• _Text segment_
──────
Kuwaisiana – Gentrification
Look, I know what many of you think about punk-rock music. You think that the genre’s songs, which are supposed to be all so powerful and driven by righteous anger, are either about nothing or that the musicians spend all of their time talking about vague concepts like “freedom” and “rebellion.” I hear you, yes.
But in many cases, do musicians have their hearts in the right place? Well, most of them have their hearts reaching for their wallets and opening them widely, you’d probably say. Most punk bands that created a career for themselves did it while making sure not to leave any chance of upsetting those who offered them a career in the first place.
Finally, punk music is, at least, clever, yep? These are people who are able to talk about society’s ills while writing the kinds of tunes that kids will want to sing along with. There has to be some brilliance in blending these two things. Only you’d chime in; there haven’t been many songs that reached so many people in ages.
──────
• _Data_
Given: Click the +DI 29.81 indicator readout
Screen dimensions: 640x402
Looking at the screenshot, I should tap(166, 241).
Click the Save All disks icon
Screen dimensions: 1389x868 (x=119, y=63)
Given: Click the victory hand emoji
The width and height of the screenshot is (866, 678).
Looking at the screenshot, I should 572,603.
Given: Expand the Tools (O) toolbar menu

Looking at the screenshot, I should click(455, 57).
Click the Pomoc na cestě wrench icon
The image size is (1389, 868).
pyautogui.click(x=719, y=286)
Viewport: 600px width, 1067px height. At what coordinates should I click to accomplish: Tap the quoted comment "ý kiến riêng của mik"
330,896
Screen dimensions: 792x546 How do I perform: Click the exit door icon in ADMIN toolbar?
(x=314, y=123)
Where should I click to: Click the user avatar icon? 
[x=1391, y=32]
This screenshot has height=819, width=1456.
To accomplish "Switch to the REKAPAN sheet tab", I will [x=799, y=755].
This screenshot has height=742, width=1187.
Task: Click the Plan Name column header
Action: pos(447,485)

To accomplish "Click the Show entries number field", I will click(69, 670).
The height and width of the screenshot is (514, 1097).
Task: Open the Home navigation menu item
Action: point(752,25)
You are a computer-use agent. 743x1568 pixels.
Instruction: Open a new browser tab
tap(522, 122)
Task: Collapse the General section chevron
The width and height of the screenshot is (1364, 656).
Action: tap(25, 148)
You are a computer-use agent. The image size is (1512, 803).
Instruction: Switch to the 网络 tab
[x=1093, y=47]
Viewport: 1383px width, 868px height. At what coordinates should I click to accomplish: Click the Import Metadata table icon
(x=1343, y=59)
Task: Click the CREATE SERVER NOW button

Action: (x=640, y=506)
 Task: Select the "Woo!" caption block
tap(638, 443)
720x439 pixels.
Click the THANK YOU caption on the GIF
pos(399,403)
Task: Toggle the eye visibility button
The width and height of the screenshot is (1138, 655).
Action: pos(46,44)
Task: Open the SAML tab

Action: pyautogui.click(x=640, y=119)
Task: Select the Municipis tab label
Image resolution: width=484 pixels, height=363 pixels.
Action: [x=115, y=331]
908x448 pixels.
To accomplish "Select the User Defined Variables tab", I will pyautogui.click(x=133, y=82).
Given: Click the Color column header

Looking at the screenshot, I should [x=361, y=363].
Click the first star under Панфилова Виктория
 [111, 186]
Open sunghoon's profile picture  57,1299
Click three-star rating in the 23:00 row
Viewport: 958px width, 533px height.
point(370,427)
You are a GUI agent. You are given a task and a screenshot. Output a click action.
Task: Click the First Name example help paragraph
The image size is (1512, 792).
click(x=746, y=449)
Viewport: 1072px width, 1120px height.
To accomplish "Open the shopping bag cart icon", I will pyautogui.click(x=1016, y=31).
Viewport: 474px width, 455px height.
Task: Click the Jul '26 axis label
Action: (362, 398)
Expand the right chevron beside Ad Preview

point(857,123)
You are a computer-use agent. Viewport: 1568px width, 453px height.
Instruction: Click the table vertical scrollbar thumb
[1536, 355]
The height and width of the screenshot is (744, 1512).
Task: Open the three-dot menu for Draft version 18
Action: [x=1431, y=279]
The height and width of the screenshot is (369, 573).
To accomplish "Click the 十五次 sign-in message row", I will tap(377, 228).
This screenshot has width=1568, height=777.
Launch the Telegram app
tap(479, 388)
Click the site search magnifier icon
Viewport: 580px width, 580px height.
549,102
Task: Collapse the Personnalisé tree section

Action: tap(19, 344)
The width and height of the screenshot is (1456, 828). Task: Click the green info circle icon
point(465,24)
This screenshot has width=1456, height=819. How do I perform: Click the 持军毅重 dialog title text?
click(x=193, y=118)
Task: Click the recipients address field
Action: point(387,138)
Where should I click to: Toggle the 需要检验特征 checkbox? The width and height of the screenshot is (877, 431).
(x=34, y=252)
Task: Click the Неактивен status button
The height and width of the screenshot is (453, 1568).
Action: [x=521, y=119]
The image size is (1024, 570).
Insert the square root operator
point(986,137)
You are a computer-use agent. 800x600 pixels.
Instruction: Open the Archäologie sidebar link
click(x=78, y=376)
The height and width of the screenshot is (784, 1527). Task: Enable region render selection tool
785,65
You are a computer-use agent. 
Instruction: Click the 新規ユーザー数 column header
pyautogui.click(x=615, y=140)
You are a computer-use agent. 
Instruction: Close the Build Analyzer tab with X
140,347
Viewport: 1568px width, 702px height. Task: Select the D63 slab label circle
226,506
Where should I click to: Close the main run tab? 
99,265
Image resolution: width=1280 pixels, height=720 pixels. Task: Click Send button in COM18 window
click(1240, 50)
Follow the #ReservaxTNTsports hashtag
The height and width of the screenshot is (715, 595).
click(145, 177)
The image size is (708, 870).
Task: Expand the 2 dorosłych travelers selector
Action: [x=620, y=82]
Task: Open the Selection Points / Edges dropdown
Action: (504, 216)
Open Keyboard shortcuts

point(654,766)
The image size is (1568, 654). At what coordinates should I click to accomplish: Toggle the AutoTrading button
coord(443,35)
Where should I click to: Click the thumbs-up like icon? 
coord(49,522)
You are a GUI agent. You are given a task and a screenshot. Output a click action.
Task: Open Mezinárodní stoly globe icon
──────
• _What to do_
Answer these questions using the piece on punk-rock music:
(a) According to the piece, which two vague concepts do many people think punk musicians spend all their time talking about?
(b) Whom did most punk bands that built careers take care not to upset?
(c) Which two things does the piece say punk musicians are able to blend?

• _Finished answer_
(a) "Freedom" and "rebellion."
(b) Those who offered them a career in the first place.
(c) Talking about society's ills and writing the kinds of tunes that kids will want to sing along with.